▶ _Problem to solve_
Rewrite each of the entries below, changing "button" to "control" and leaving everything else as it is.
--- Begin ---
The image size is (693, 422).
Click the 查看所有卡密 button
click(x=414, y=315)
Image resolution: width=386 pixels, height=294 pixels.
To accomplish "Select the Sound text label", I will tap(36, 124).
--- End ---
▶ _Exercise output_
The image size is (693, 422).
Click the 查看所有卡密 control
click(x=414, y=315)
Image resolution: width=386 pixels, height=294 pixels.
To accomplish "Select the Sound text label", I will tap(36, 124).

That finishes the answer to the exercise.